As my code shows, I used the dataset from my favorite machine learning introduction, Machine Learning with R by Brent Lantz, 4th Edition. This Wisconsin Breast Cancer Dataset has 569 observations and 30 numeric features that describe characteristics of the cell nuclei present in the image. The binary target variable is the diagnosis; i.e., benign or malignant.
The author did not attempt a visualization of this 30-feature dataset. He did parse the dataset into 469 training observation and 100 test observations. Also, his features are normalized (i.e., on a zero to one scale) rather than standardized like my borrower repay/default example.
Once the features are scaled, the code shows how easy it is to implement the k-NN algorithm.

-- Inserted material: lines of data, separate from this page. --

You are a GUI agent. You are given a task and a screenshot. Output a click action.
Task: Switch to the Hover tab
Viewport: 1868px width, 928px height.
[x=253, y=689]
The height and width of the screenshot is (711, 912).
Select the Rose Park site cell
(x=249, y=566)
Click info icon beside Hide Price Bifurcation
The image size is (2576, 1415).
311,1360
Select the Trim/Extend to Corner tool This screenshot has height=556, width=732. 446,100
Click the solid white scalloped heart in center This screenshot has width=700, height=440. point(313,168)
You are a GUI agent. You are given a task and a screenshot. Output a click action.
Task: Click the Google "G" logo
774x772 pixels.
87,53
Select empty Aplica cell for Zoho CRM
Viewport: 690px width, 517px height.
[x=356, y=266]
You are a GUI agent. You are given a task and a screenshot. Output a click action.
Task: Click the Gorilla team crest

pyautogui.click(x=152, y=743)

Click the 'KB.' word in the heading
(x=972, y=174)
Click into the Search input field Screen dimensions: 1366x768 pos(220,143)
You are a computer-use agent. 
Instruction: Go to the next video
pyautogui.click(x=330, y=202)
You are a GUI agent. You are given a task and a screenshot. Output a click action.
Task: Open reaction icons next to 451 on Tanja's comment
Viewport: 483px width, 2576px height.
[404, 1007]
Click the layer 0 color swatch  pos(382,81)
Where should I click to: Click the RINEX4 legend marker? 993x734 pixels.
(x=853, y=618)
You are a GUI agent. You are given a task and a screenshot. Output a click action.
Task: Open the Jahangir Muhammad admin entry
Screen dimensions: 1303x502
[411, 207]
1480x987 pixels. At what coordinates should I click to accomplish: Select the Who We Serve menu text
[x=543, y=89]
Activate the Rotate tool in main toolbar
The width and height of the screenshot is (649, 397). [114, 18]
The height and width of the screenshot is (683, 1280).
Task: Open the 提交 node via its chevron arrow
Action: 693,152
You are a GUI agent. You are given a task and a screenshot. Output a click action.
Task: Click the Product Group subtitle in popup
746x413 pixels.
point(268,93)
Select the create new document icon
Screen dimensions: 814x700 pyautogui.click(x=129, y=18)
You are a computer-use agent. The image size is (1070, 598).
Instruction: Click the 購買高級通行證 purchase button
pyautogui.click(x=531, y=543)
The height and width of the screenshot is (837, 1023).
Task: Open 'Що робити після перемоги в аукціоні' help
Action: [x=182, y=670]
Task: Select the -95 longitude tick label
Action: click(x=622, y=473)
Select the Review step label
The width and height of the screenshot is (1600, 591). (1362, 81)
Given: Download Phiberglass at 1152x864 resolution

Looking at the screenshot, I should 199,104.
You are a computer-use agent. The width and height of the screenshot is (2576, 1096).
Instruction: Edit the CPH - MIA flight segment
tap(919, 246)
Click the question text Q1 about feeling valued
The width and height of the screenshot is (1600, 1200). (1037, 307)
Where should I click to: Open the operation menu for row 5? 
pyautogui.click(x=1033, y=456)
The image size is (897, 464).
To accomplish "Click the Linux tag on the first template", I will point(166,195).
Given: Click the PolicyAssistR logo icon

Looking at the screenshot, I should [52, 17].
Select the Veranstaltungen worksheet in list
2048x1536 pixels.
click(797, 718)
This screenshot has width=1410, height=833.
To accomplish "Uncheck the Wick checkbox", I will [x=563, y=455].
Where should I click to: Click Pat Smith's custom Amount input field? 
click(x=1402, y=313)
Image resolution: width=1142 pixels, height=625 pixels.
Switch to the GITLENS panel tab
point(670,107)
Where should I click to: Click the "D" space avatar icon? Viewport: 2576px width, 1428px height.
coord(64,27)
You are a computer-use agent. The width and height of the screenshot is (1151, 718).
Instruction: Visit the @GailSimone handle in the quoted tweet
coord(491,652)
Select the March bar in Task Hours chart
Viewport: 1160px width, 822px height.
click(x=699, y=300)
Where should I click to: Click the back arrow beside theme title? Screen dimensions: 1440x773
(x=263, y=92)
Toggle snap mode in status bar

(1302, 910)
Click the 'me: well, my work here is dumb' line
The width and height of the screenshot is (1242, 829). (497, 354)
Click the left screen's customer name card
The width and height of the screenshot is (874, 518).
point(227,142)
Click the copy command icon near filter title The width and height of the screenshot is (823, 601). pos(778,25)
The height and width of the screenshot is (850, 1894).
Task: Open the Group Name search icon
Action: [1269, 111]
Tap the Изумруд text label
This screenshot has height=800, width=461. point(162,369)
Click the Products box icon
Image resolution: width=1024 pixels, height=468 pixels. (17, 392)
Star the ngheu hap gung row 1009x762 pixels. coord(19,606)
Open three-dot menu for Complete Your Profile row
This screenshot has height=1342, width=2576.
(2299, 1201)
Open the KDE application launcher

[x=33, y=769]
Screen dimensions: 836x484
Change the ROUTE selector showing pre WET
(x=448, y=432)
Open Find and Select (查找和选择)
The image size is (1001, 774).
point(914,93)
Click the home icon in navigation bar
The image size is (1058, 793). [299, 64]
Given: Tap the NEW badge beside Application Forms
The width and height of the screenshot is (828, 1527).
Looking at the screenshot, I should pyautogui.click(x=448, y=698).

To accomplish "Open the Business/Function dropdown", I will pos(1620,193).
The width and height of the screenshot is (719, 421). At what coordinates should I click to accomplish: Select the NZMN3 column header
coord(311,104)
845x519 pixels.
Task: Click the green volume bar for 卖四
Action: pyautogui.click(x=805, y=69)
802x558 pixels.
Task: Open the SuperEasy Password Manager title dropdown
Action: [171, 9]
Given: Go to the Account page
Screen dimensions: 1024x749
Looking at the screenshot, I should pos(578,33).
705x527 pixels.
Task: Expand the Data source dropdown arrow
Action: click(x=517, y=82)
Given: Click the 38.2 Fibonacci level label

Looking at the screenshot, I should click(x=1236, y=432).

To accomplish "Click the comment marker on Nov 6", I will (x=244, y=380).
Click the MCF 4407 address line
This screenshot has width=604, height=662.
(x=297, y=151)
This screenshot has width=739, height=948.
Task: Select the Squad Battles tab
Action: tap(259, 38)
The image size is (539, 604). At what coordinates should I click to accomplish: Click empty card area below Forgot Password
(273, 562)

In fact, unlike my manual approach, we only need a single command. Per Brett Lantz, we can use the knn() function2 from the class package:
wbcd_test_pred <- knn(train = wbcd_train, test = wbcd_test,
cl = wbcd_train_labels, k = 21)
The sqrt(469) = 21.7 and he rounded to the odd number because the target class is binary; i.e., if he used 22, then a test vote could result in an 11-11 tie.
Below, I retrieved the first test instance and plotted its two nearest (Euclidean) neighbors in the training set. The test is blue and its two nearest neighbors are green. For comparison’s sake, I randomly sampled 10 other observations from the training set and colored them yellow. Although this obviously does not convey numerical distance, I think it’s a passable way to illustrate the proximity of the neighbors along these features.
I hope you enjoyed this introduction to k-nearest neighbor. See you next time!
To scale, we can normalize (aka, min-max scaling) or standardize (i.e., converting a value into its Z-score). The difference turns on outliers. Under normalization, you can train on a feature with bounds {0,1} but a test feature could fall outside these bounds. Under standardization (which I prefer as the default choice), outliers are treated as such rather than compressed.
We can see why this is lazy learning and “train” is a misnomer in k-NN. In my decision tree introduction (code here), the analogous function is “fit2 <- rpart(Dividend ~ ., data = my20firms, …)”. But that rpart() function trained to build a model that is stored in the list object called fit2. Subsequently the fit2 object (model) is used to make a prediction. But here the knn() goes directly to prediction by computing/sorting the observations in the “training set”.